Abstract

The aim of this study was to determine if early recognition and treatment of delayed gastric emptying (DGE) can augment postoperative outcomes in patients undergoing pancreatectomy. The International Study Group of Pancreatic Surgery definition of DGE was used to identify patients at Indiana University Hospital who required supplemental nutrition for DGE after pancreatectomy. Outcomes were compared between those without DGE, those with DGE who received supplemental nutrition within 10days after pancreatectomy (early intervention), and those treated after 10days (late intervention).

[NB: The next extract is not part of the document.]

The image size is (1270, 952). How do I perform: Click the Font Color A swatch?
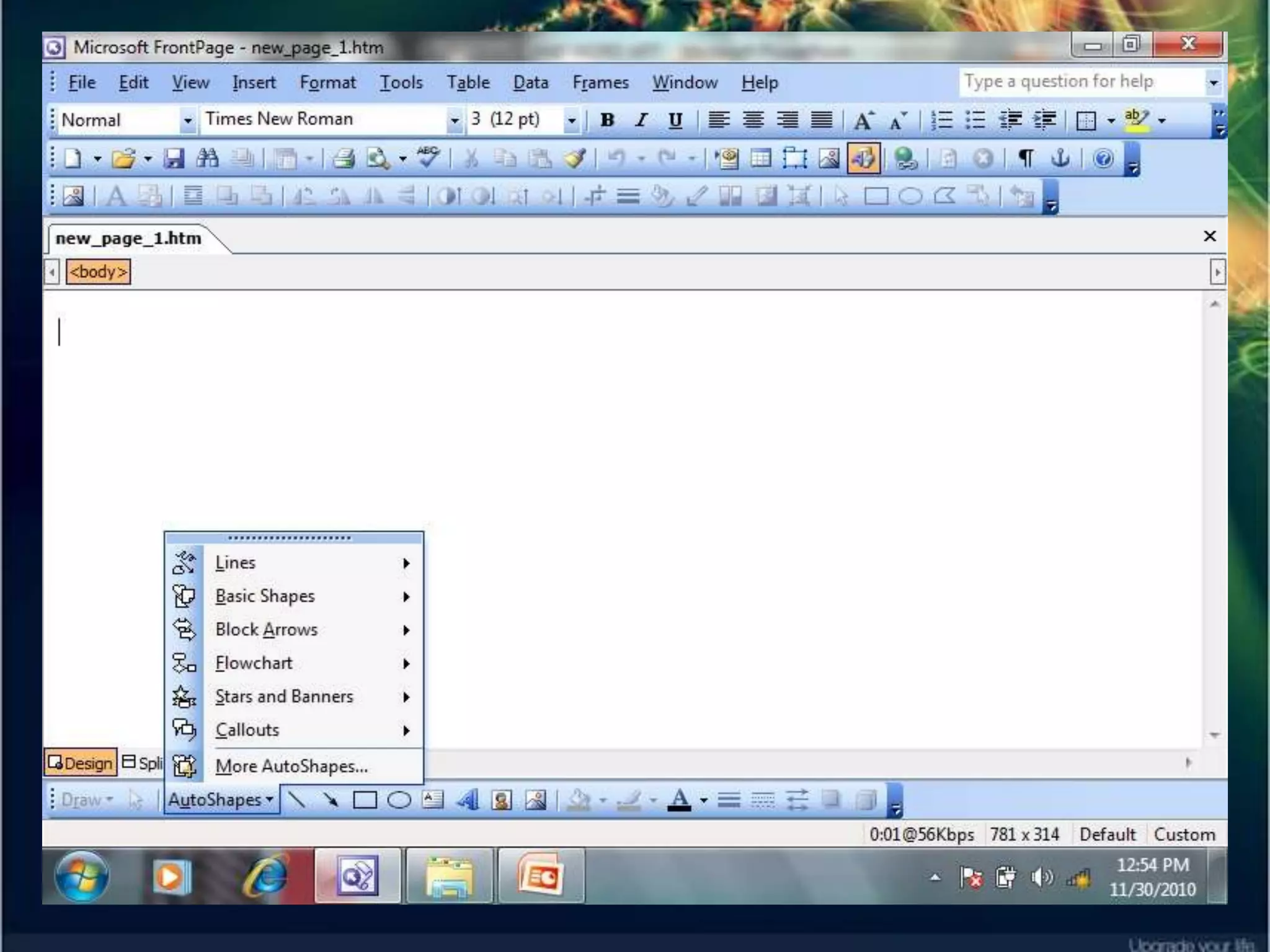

Between 2007 and 2012, the incidence of DGE was 15% (n=163/1,089), 45% (n=73) required supplemental nutrition, including 60% (n=44/73) in the early intervention and 40% (n=29/73) in the late intervention groups. Postoperative morbidity (62% vs 41%; P<.01), duration of stay (16 vs 7days; P<.01), and readmissions (41% vs 17%; P<.01) were greater among those with DGE. The early intervention group resumed a regular diet sooner (day 24 vs 36; P=.05) and were readmitted less often (25% vs 65%; P<.01) than those in the late intervention group. Treatment-related complications occurred in 14% of patients. Patients with DGE can be managed with acceptable treatment-related morbidity. Outcomes are best when supplemental nutrition is started within 10days of operation.